Have ancient bacteria been awakened by an industrial accident?

Have ancient bacteria been awakened by an industrial accident?

nNew types They are generally found rather than awakened. They are usually discovered in remote places such as rainforests or Antarctic plateaus. But this is not the type of bacteria described in a just-published paper Extremists. As Russell Freeland and Heng-Lin Choi, the authors of the paper, point out, this glitch is new to science. But it is not new on Earth. In fact, the microbe may have been asleep for millions of years before an industrial catastrophe woke it up.

The bacteria in question live below Lake Bignor in south Louisiana. The land under the lake is rich in natural resources. In 1980, it boasted a mine producing rock salt, while a drilling rig operated by Texaco moved to the surface in search of oil. But on November 20, the two operations came together in a fortuitous, astonishing way.
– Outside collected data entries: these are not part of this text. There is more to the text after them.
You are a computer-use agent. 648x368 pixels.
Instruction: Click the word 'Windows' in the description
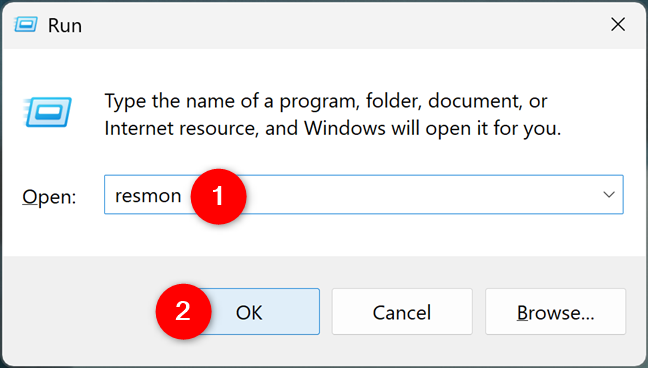coord(345,128)
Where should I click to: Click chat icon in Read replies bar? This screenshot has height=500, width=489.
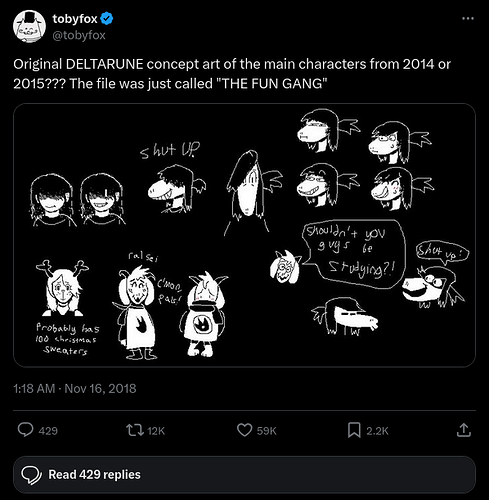tap(31, 475)

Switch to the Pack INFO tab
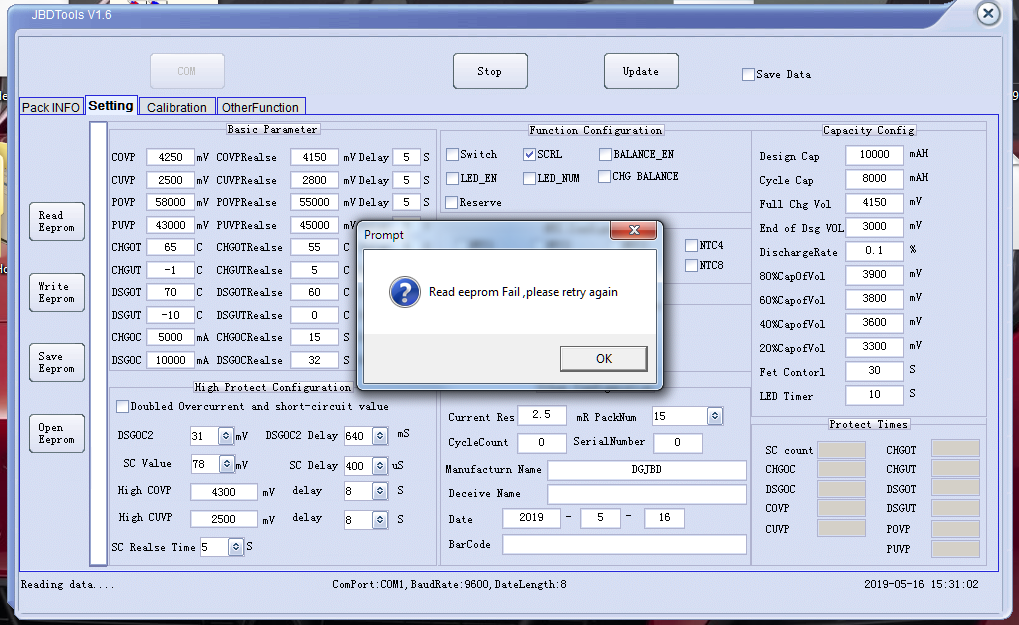(51, 107)
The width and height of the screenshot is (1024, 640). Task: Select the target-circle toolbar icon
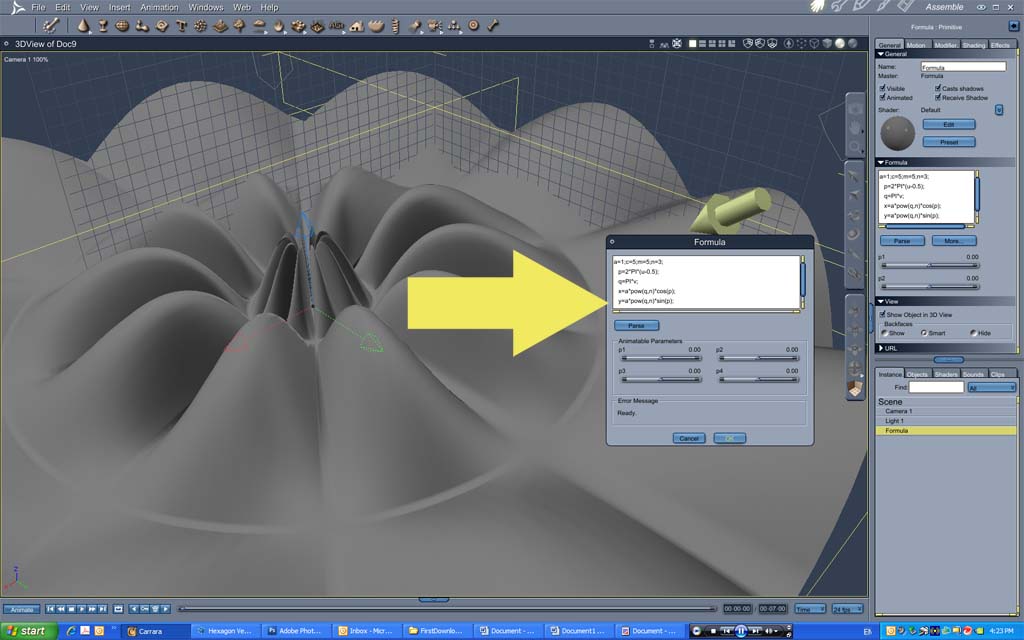click(x=473, y=25)
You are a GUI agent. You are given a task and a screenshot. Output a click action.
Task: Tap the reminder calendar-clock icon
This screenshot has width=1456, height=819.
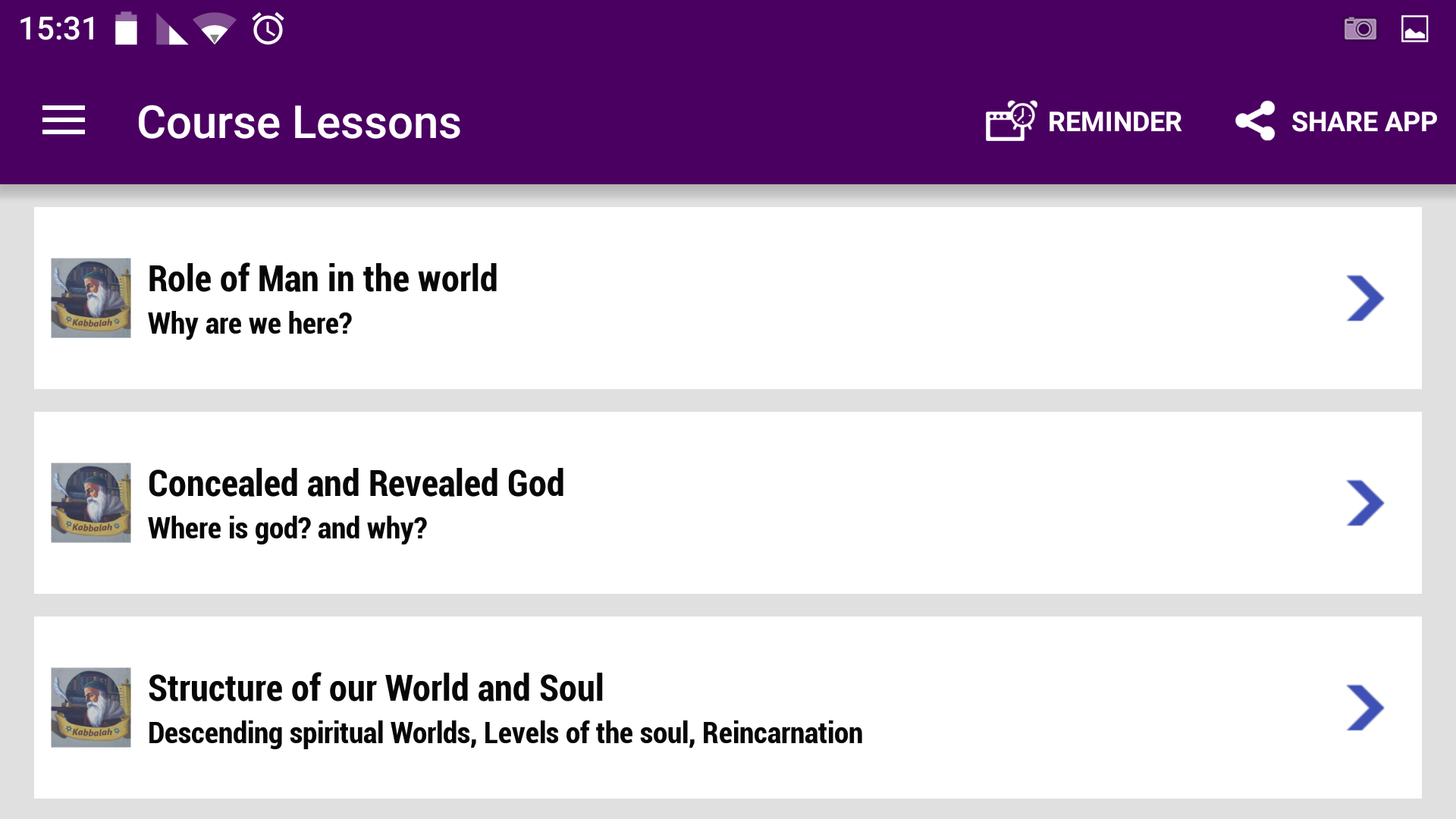[x=1011, y=121]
An oil rig drilling rig has penetrated the third level of the salt mine, creating a drainage at the bottom of the lake.

Over the next few days, the resulting sinkhole swallowed the oil rig, 11 barges, a tugboat, 35 hectares of land and part of a house. The channel that drains the lake into the Gulf of Mexico began flowing backwards as water levels dropped, briefly creating the tallest waterfall in Louisiana, while muddy geysers erupted from the mine shafts. Somehow, all 50 people working in the mine managed to get out before the flood waters rose.

An official report was unable to determine whether the oil driller was drilling in the wrong place, or whether the mine maps were inaccurate. In both cases, the disaster created an entirely new environment. The water flowing into the mine contained less than 2% salt. But rock salt dissolves easily in water. When Dr. Freeland, then at the University of New Orleans, was given access to part of the flooded mine in 1987, he found that the water inside contained 32 percent salt, about nine times more than seawater.

For most creatures, this amount of salt would be fatal. But Dr. Freeland found a type of bacteria, which belongs to a salt-loving group called… Halobacteria, in his samples. The insect grows best in water containing 18% salt, and dies when concentrations drop below 10%. Since bacteria cannot survive in the lake, how did they get into the water in the mine?

Since he had only a small laboratory, and relatively few resources, Dr. Freeland decided to put the puzzle aside and move on to other projects. However, during a visit to China in 2016, he met Dr. Choi, another expert on salt-loving microbes, and decided to return to his cold state.

In the intervening years, scientists have discovered that some bacteria possess exceptional abilities to maintain themselves. When times are tough, you can go into a form of stagnation, stopping all biological activity until things improve. The salt at the bottom of Bijnor Lake is formed from the evaporation of a previous mass of salt water. Some of the salt is 125 million years old, meaning it was laid down during the heyday of the dinosaurs. Researchers point out that the new species belongs to the pre-Flood era, literally and figuratively. It was there before the mine was flooded, is trapped in water pockets within salt crystals, and may have been there for millions of years.

It is difficult to test exactly how long bacteria can remain in a state of suspended animation, because experiments cannot last more than a few decades. But Dr. Freeland claimed nature In 2000, he and his colleagues succeeded in reviving another salt-loving bacterium that was 250 million years old. A study published last year said that in some circumstances, particularly resilient species are called upon Deinococcus radiodurans It may be able to manage 300 million years in stasis.

Dr. Freeland suggests that conditions in the salt mine may have helped these latter species as they existed over eons in relative safety. One of the problems that a sleeping organism faces is the gradual accumulation of damage to it DNA. Oxygen is one source of this damage. But the element is not found within rock salt crystals, and is only very slightly soluble in salt water. Ultraviolet light poses another danger, but none of it penetrates underground.

Background radiation can also damage the genome. But the only radioactive atom present in the brine is potassium-40. With a half-life of over a billion years, it is only moderately radioactive. And bacteria that live in harsh environments, including Halobacteriacontains a lot of DNA-Protect proteins to prevent damage. Now, thanks to a human error, Dr. Freeland’s bacteria have been given an entire mine to live in, where they can finally reap the rewards of their amazing patience.